There are many mysteries in the skies. There are things spotted overhead that scientists, government officials and the military just can't explain.
These things may not be spaceships filled with little green men. But as long as these objects can't be identified -- and there are countless numbers spotted all over the world every day -- they are, in the strictest sense, UFOs.
However, we can now close the book (did someone say "Project Blue Book"?) on the UFOs videotaped over New Orleans and broadcast on NBC Oct. 23, when many of us were trying to enjoy the Colt-Saints football game.
When the network returned to the game after a commercial break, it showed a brief, 29-second shot of the historic St. Louis Cathedral in New Orleans.
Such sequences -- called "beauty shots" -- are typically run during sporting events to give viewers a taste of the city hosting the game.
Keen observers noticed some brightly lit objects streaking across the sky, and when a home viewer videotaped the NBC footage and slowed it down, even to frame-by-frame examination, it appeared that the NBC camera had captured a very large, rod-shaped object topped with glowing circular lights (see image below right) and moving behind the cathedral.
These streaks of light, to many viewers, seemed to be a sign of intelligent life in the universe, and faster than you can say, "ET, phone home," a clip of this video went viral.
After the 2nd and 3rd generation video swept around the Internet, leading to wild speculation about whether or not these objects were huge UFOs or tiny insects flying close to the camera lens, NBC cameraman R.D. Willis contacted The Huffington Post to set the record straight -- because he shot the original video.
It can now be told definitively: Willis is a time lapse photographer. And because he taped the sequence at super-slow speeds, the objects just seem to be lightning-fast spacecraft. Yet, the objects in question were commercial airplanes.
"If you watch Sunday Night Football on a regular basis, you will recognize my time lapse videos throughout our telecasts," Willis told HuffPost exclusively.
"I move and manipulate my Nikon Still DSLR camera with a computer controlled pan head and dolly. This technique makes my time lapse video motion seem more like 'real time' motion when, in fact, they are a series of still images played back very quickly."
Using his special rig that combines a camera, computer and dolly, every Friday night, Willis (seen below standing near his camera setup in New Orleans) goes out and shoots videos of different scenes in the host football city he finds himself in.

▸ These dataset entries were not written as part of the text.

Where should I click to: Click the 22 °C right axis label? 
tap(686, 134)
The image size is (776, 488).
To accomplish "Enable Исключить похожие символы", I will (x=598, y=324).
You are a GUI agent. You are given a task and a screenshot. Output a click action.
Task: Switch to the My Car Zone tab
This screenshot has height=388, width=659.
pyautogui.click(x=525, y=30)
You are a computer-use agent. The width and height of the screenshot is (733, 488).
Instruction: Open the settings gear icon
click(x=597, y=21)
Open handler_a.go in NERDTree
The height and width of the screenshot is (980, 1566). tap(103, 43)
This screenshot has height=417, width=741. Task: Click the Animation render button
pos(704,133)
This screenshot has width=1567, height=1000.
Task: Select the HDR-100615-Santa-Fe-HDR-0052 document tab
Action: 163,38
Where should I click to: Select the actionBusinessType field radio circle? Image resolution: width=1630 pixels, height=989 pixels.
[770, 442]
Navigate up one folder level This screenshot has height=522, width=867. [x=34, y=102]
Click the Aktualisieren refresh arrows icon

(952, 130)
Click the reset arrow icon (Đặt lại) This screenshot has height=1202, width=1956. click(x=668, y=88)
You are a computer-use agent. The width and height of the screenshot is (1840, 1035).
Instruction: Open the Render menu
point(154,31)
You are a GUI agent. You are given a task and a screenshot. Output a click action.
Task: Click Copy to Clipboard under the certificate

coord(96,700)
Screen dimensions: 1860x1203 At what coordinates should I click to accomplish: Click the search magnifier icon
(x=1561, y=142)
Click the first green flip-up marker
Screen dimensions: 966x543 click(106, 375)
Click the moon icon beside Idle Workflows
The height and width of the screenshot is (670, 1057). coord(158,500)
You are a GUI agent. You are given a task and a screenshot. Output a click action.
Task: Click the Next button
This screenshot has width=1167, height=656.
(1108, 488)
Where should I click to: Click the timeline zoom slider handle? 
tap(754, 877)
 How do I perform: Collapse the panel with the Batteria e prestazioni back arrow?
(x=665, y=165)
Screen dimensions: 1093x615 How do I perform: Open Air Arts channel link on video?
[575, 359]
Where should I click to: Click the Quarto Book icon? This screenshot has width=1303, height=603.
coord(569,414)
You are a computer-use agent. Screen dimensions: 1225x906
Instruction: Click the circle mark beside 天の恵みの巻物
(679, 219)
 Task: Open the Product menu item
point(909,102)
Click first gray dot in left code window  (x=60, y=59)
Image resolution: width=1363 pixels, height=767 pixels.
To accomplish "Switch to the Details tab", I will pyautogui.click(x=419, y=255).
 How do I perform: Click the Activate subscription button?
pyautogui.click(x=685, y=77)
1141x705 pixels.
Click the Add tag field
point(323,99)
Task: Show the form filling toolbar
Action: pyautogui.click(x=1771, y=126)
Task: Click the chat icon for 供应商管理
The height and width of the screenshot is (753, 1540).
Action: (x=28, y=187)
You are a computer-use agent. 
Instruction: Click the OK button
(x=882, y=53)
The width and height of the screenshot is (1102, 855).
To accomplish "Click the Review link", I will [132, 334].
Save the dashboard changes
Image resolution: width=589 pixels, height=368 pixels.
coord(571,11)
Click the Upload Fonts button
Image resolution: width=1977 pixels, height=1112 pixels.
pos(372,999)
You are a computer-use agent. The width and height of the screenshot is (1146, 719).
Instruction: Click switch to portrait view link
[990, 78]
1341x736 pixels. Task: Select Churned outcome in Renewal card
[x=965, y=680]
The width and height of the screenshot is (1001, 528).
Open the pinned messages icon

The entire video that shows rod-shaped objects moving behind the cathedral lasts nearly 30 seconds, but in order to end up with a sequence that appears to be moving in real time, it took Willis much longer to capture the scene.
"I'm a time lapse photographer, so the interval -- the amount of time between shutter clicks-- varies based on the subject matter," he explained. "I want to shoot a clock for an hour so that I can see that minute hand spin all the way around.
"In real time, it took me about an hour and 10 minutes, standing there with my motion control track set up in front of the [cathedral] gates. And that's how I got all those images."
In the video that shot around the Internet, it wasn't easy to make out the cathedral clock that Willis refers to. But in a more pristine copy of the original that he provided HuffPost (and viewable at the top of this story), not only is the rapid motion of the clock hands clearly seen, but people and cars are seen zipping along at tremendous speed at the bottom of the video, all while the motion of the camera on the dolly makes it appear to move at normal speed.
And Willis clearly remembers seeing the airplanes flying behind the cathedral (see image right) that night while his camera was rolling.
"The flying 'rods' that are seen are actually single airplanes that happened to fly through the screen during each long shutter exposure," he added. "Because of the precise repetitive nature of my camera support rig, one plane pass seems eerily like a UFO streaking through the sky."
Coincidentally, within minutes of HuffPost's first contact with Willis, another professional time lapse photographer chimed in after the original video and story broke.
"I believe what you are seeing is a time lapse footage shot with a dolly rig -- hence, why the camera's perspective is moving," Etienne Rheaume, a Vancouver-based photographer told HuffPost.
Interestingly, Rheaume has created very similar time lapse videos for networks, including some for the 2010 Winter Olympics, where very similar UFO-like streaks can be seen in the sky.
"They are simply helicopters or airplane lights streaking as each image in the time lapse was shot with an exposure long enough to capture the nighttime scene," Rheaume pointed out.
So now the New Orleans UFO-rods-insects controversy has been put to rest, but it still doesn't explain all of the numerous UFO videos and photographs that have come forward in the last decades.
CHECK OUT THE CAMERA RIG USED BY R.D. WILLIS TO SHOOT HIS AMAZING VIDEOS:
But even after the explanation of these objects seen in the sky over the city nicknamed the Big Easy, there will likely be people who will still believe the UFOs had to be spaceships or, even, insects.
"People want to believe what they want to believe, and it's as simple as that," said Willis. "And I was afraid, frankly, that [The Huffington Post] was going to take the same approach, because some people think it's more of a story if you can't explain it."
We're still keeping an open mind on this subject.